Prophylactic oral dextrose gel reduces the risk of neonatal hypoglycaemia in at‐risk babies but does not reduce NICU admission or need for intravenous treatment. It may make little to no difference to the risk of neurodevelopmental impairment at two years, but the confidence intervals include the possibility of substantial benefit or harm. Evidence at six to seven years is limited to a single small study.

In view of its limited short‐term benefits, and potential applicability to a very large proportion of all newborn babies (approximately 30%), prophylactic oral dextrose gel should not be incorporated into routine practice until additional information is available about the balance of risks and harms for later neurological disability.

Implementation considerations

Consider offering prophylactic dextrose if risk of hypoglycaemia is considered to be high by practitioner or family and they are well-informed about available evidence, including benefits and risks.

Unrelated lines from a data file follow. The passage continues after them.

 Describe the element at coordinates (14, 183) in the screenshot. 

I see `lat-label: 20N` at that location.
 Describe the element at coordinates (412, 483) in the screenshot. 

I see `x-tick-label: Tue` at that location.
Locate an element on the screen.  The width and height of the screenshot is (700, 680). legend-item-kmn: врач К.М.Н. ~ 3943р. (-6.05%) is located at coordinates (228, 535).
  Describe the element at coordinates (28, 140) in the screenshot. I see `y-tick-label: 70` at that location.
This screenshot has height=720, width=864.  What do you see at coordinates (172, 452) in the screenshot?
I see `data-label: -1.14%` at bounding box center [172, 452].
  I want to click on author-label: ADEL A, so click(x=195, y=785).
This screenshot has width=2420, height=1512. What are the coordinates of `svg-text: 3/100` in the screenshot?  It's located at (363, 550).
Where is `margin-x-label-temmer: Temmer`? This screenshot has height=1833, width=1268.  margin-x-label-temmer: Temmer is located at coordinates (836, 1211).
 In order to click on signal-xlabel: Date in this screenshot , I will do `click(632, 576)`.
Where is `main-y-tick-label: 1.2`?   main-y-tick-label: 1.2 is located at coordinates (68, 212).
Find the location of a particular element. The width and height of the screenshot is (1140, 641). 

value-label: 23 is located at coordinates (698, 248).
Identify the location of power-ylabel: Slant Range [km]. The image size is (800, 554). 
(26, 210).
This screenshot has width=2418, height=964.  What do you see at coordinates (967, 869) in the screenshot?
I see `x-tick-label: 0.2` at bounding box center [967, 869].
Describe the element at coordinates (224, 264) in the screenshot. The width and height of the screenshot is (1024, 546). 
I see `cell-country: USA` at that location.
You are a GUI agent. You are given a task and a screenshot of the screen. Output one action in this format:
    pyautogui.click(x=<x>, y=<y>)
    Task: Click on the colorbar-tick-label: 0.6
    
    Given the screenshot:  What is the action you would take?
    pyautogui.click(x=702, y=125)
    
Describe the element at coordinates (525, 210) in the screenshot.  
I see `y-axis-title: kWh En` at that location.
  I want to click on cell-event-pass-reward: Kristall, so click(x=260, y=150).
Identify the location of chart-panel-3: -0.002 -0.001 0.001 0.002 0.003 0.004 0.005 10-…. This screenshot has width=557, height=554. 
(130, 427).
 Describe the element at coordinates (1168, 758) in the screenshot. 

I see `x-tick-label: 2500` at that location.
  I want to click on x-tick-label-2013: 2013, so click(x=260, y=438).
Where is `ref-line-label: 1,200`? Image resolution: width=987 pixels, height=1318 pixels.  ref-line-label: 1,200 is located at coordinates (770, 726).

Draw up the prescribed dose (0.5ml/kg or 200 mg/kg 40% dextrose gel) into an enteral syringe and administer at 1 hour of age, using the procedures as for dextrose gel treatment (see recommendation 22).

Prophylactic dextrose gel can be given to a baby while having skin-to-skin care.

Monitoring and evaluation

All babies at risk of hypoglycaemia require clinical monitoring and testing for hypoglycaemia, whether or not they have received prophylactic dextrose gel.

Research priorities

Studies are needed on:

  1. Effect of prophylactic oral dextrose gel for neonatal hypoglycaemia on later neurological disability.
  2. The effectiveness of prophylactic oral dextrose gel compared to other preventative interventions such as harvested colostrum, donor milk or infant formula.

Health equity

Māori, Pacific, and Asian whānau are likely to accept oral dextrose gel treatment, especially if the mother has experienced diabetes. Discuss with whānau if they have cultural practices that are important to carry out following the birth, and support this to be woven into care together with clinician activities. Harm occurs when health professionals do not engage with whānau about their cultural preferences.